**Records from a dataset:**
Start of Block
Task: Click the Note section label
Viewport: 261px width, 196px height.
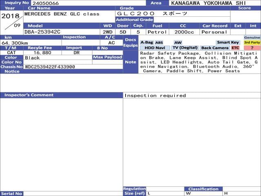Action: coord(131,62)
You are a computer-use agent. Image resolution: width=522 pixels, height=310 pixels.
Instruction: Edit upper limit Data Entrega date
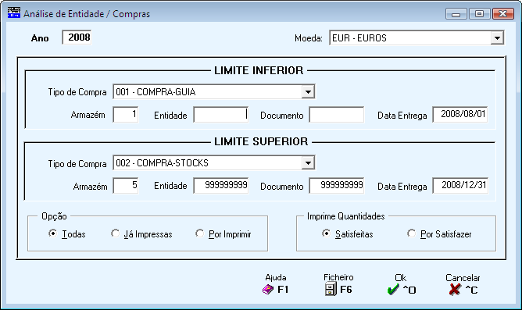pos(460,186)
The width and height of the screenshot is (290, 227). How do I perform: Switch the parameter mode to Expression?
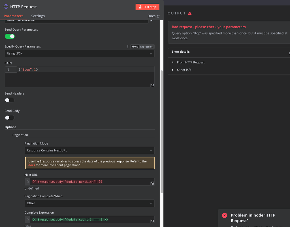(146, 46)
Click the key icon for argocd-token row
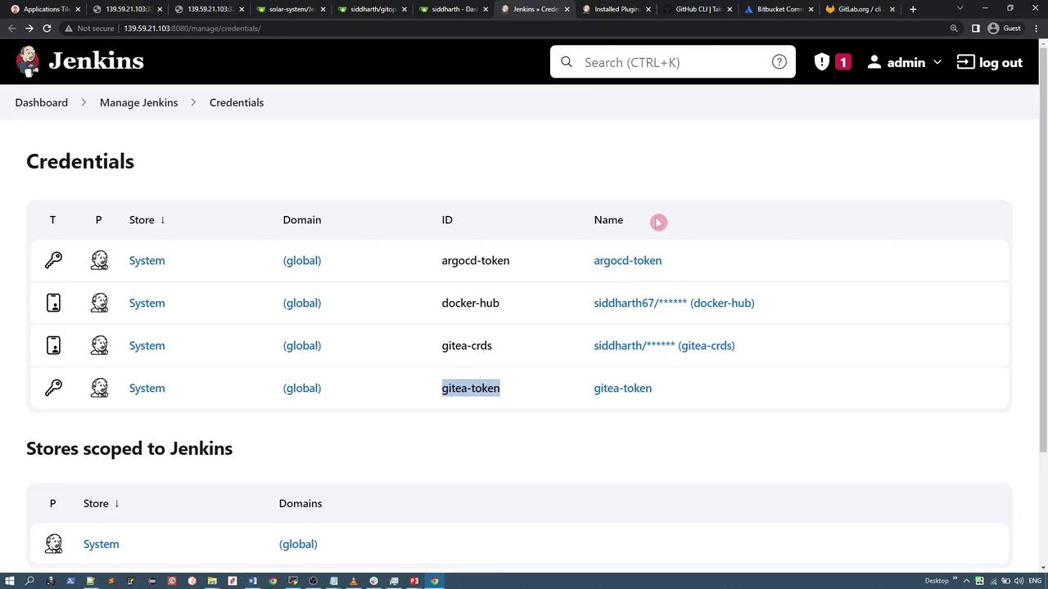1048x589 pixels. (53, 260)
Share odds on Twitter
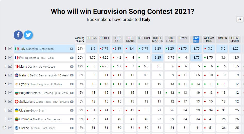244x134 pixels. pyautogui.click(x=28, y=35)
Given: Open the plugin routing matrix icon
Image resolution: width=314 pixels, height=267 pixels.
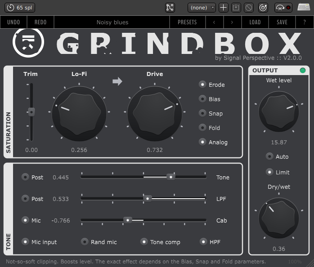Looking at the screenshot, I should [170, 8].
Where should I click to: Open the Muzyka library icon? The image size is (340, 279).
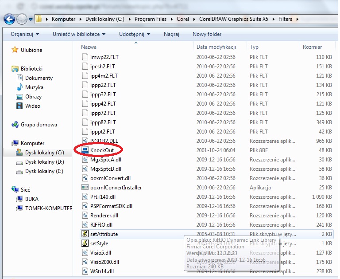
End of Block
**Your goal:** The last line of the entries marks the end, and the line with "Image resolution: width=314" marks the start. Output exactly those two lines and every line between them, nothing else, with the pictures left out.

**Answer below:**
Image resolution: width=314 pixels, height=267 pixels.
Looking at the screenshot, I should [170, 8].
Where should I click to: Open the Muzyka library icon? The image size is (340, 279).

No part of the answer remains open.